Whatever the investigation into misconduct at the Internal Revenue Service reveals, we already have all the evidence we need to understand President Barack Obama's fundamental attitude toward the rule of law.
That evidence is right there in the public record, and what it shows is indifference and contempt.
The Constitution gives the president the power to appoint officials to fill vacancies when the Senate isn't in session.
In 2012, Obama made such "recess appointments" to the National Labor Relations Board and the Consumer Financial Protection Bureau - even though the Senate had stayed in session precisely to keep him from doing so.
Obama's lawyers argued that the Senate wasn't really in session even though it claimed to be: It was going through the motions to block Obama, but it wasn't taking up bills or nominations.
No previous president had ever tried this maneuver, and an appeals court has just ruled that it was unconstitutional.
The Patient Protection and Affordable Care Act, the sweeping health care law that Obama signed in 2010, asks state governments to set up health exchanges, and authorizes the federal government to provide tax credits to people who use those exchanges to get insurance.
But most states have refused to establish the online marketplaces, and both the tax credits and many of the law's penalties can't go into effect until the states act.
Obama's IRS has decided it's going to apply the tax credits and penalties in states that refuse, even without statutory authorization.
During the recent scandal over the IRS's harassment of conservative groups, many Republicans have warned that the IRS can't be trusted with the new powers that the health law will give the agency.
They are wrong about the verb tense: It has already abused those powers.
Another provision of the health law authorized the secretary of Health and Human Services, Kathleen Sebelius, to require employers to cover preventive services in their insurance policies.
She decided that almost all employers would have to cover contraception, sterilization and possibly abortion-causing drugs, such as Ella, whether or not the employers objected on religious grounds.

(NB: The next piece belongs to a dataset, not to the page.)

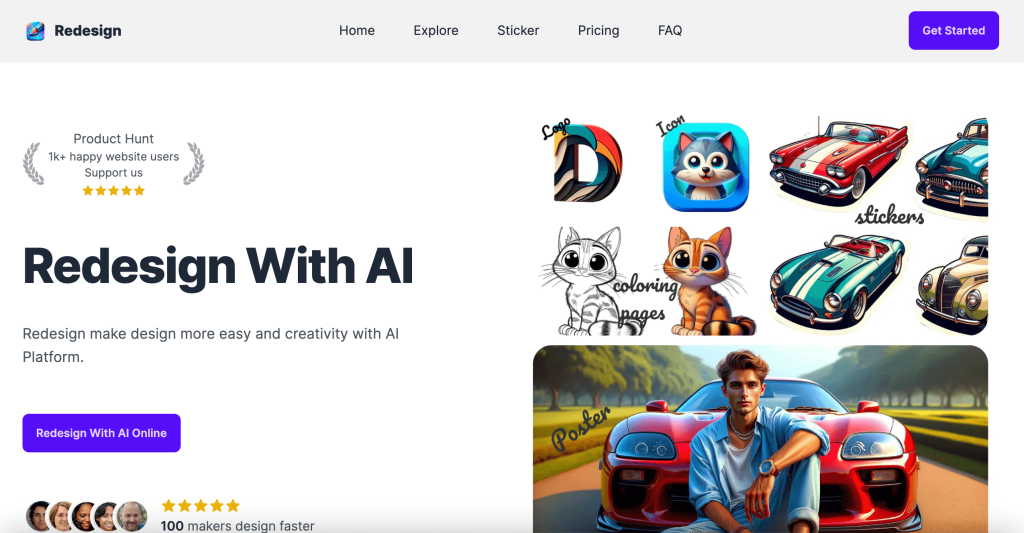Click the Get Started button

point(953,30)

That edict flew in the face of the Religious Freedom Restoration Act, which stipulated that the government can override religious conscience only when it is the least restrictive means of furthering a compelling interest. Republican senators had warned Sebelius of this issue before she imposed the rule.
She has admitted that even after their letter, her department imposed it without either requesting a legal analysis from the Justice Department or producing its own memo.